Failure Tuple Schema

DAM records failure-harvesting fields on /dam/cycle so experiments can separate perception anomalies from risky actions and physical hardware risk without re-parsing every guard result offline.

Failure classes

Classification is defined purely by guard layer and fault source — guard names are never inspected. The single source of truth is dam.runtime.failure_classify.classify_failure, used by both the runtime harvester and the RQ5 experiment runner.

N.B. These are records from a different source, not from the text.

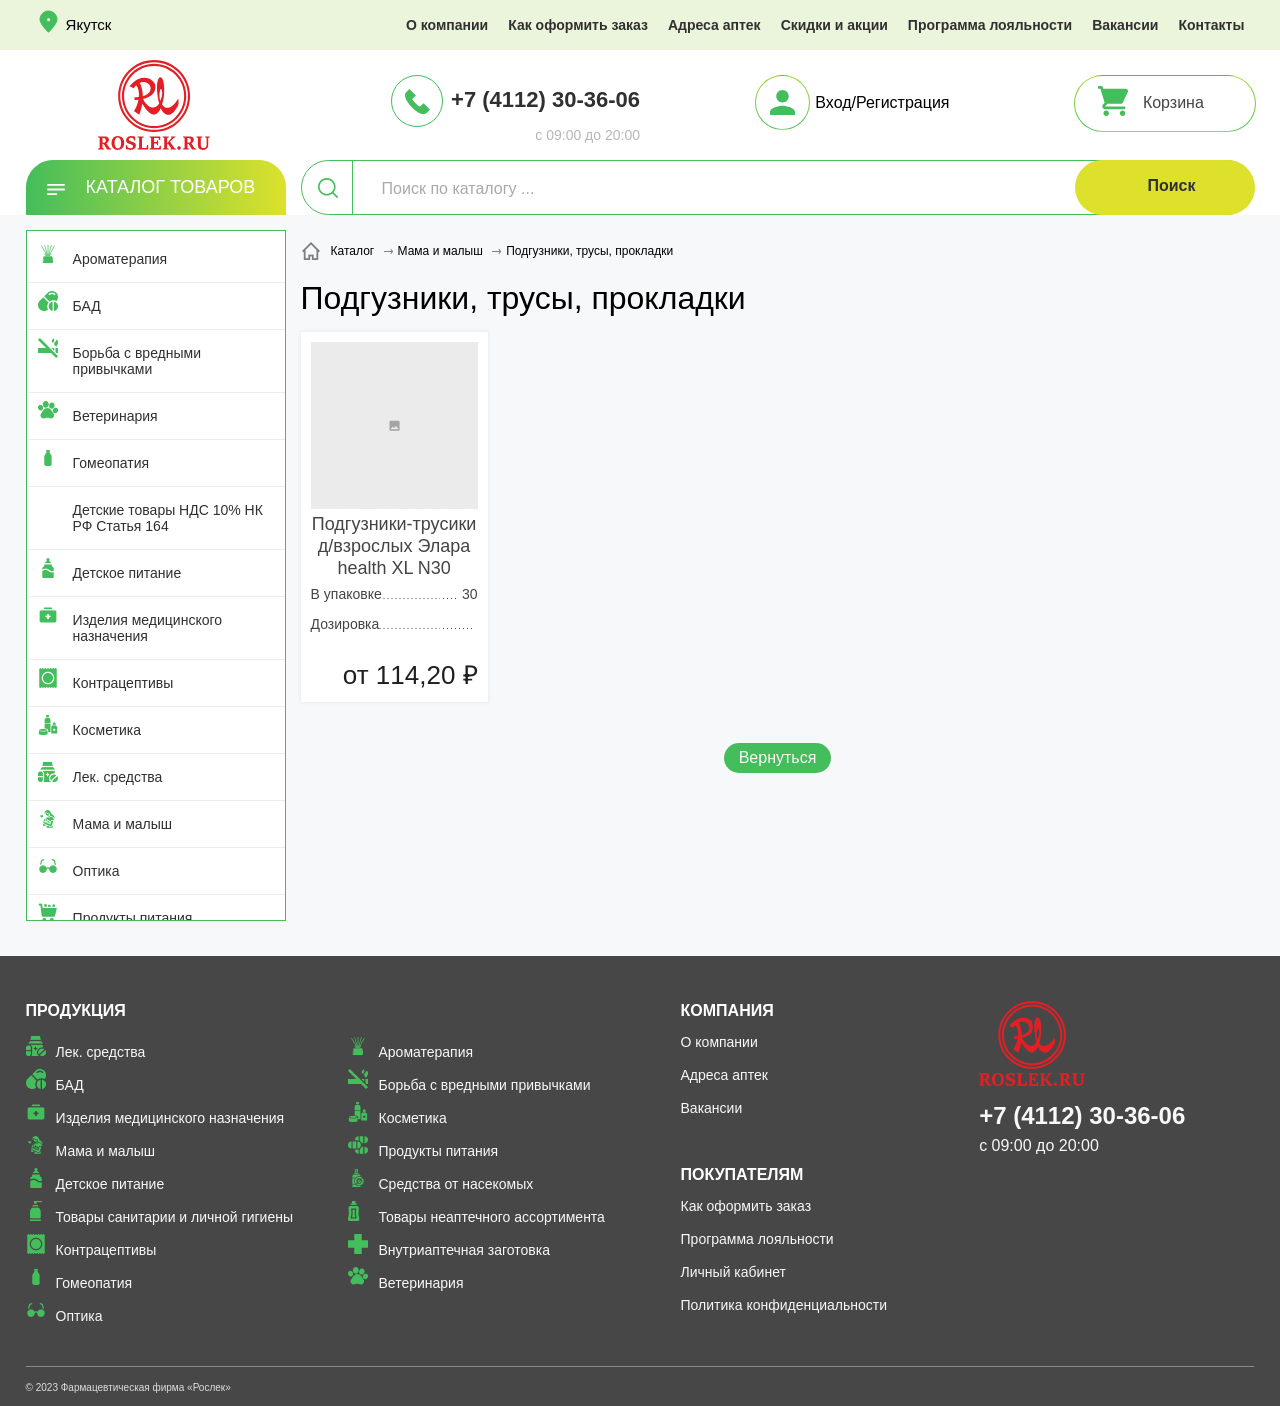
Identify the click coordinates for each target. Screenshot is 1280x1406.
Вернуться (778, 757)
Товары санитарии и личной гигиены (174, 1217)
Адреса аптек (714, 25)
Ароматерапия (120, 259)
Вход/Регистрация (882, 102)
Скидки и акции (834, 25)
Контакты (1211, 25)
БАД (87, 306)
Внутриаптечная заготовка (464, 1250)
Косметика (107, 730)
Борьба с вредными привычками (137, 361)
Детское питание (127, 573)
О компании (447, 25)
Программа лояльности (990, 25)
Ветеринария (115, 416)
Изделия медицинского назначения (147, 628)
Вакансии (1125, 25)
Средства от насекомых (455, 1184)
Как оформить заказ (578, 25)
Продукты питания (133, 918)
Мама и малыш (123, 824)
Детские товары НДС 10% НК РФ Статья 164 (168, 518)
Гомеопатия (111, 463)
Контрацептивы (123, 683)
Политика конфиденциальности (784, 1305)
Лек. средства (118, 777)
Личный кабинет (733, 1272)
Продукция (76, 1010)
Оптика (96, 871)
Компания (727, 1010)
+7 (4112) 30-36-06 (545, 99)
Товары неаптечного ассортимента (491, 1217)
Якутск (89, 24)
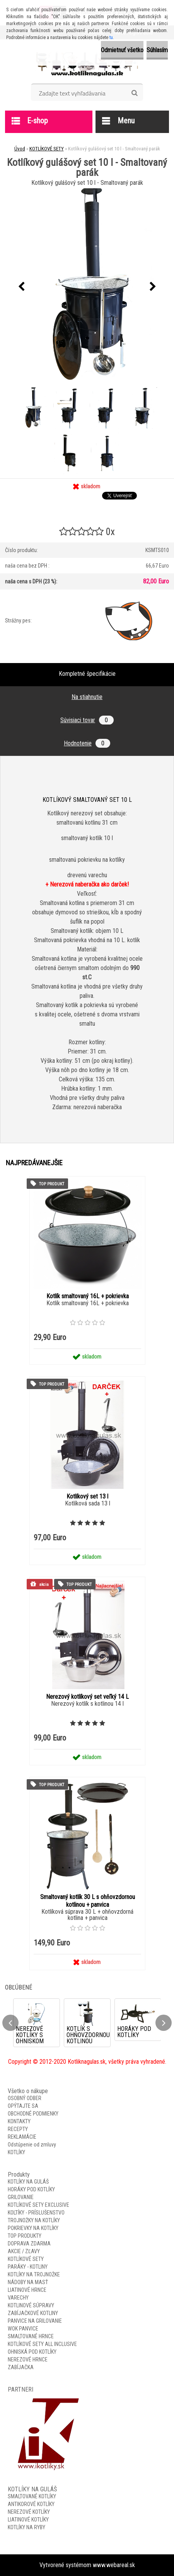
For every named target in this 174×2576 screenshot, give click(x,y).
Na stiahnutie (87, 697)
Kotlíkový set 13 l (87, 1496)
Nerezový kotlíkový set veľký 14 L (87, 1696)
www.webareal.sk (114, 2565)
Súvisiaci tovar (87, 720)
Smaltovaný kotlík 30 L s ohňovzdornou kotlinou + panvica (87, 1900)
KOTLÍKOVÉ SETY (46, 149)
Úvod (19, 149)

Category failure_type Classification rule
感知異常事件 — perception anomaly ood_only Only L0 perception-anomaly guards fired, and nothing else.
動作風險事件 — action risk guard_triggered Any non-hardware guard rejected, limited, or fault-arbitrated an action (e.g. an L0 detector together with an action guard).
硬體風險事件 — hardware risk hardware_triggered Any L3 guard, or any guard reporting fault_source="hardware", fired. Highest priority.

Priority order is:

hardware_triggered > guard_triggered > ood_only

The host_health L3 boundary (host CPU/GPU/memory/temperature) reports fault_source="hardware", so a computer-side breach is classified as a 硬體風險事件 (hardware_triggered) automatically.

MCAP fields

The /dam/cycle payload includes both compact columns and the full tuple:

Field Type Description
failure_type string or null One of ood_only, guard_triggered, hardware_triggered, or null when no failure-worthy outcome occurred.
failure_guard_names string[] Guards that produced REJECT, CLAMP, or FAULT.
failure_layers string[] Layer labels for those guards, for example ["L0", "L1"].
failure_decisions string[] Decision names aligned with failure_guard_names.
failure_reasons string[] Guard reason strings aligned with failure_guard_names.
failure_tuple object or null Structured evidence object for paper/export use.

Tuple schema

For a control cycle t, DAM emits:

F_t = <id, trace, time, class, task, boundaries, guards, layers, decisions, reasons, masks, action, validated_action, fallback, observation_channels>

JSON representation:

{
  "schema": "dam.failure_tuple.v1",
  "cycle_id": 42,
  "trace_id": "8f5e...",
  "timestamp": 12345.67,
  "failure_type": "guard_triggered",
  "active_task": "pick_place",
  "active_boundaries": ["ood_detector", "joint_position_limits"],
  "guard_names": ["motion"],
  "layers": ["L1"],
  "decisions": ["REJECT"],
  "reasons": ["joint 2 above upper limit"],
  "fault_sources": [null],
  "has_violation": true,
  "has_clamp": false,
  "violated_layer_mask": 2,
  "clamped_layer_mask": 0,
  "fallback_triggered": "emergency_stop",
  "action_target_positions": [0.0, 0.1],
  "validated_positions": null,
  "observation_channels": ["current", "joint_velocities"]
}

This tuple is intentionally evidence-oriented. It keeps raw guard names and reasons available so a paper can report class-level rates while still allowing audits of the exact detector or boundary that fired.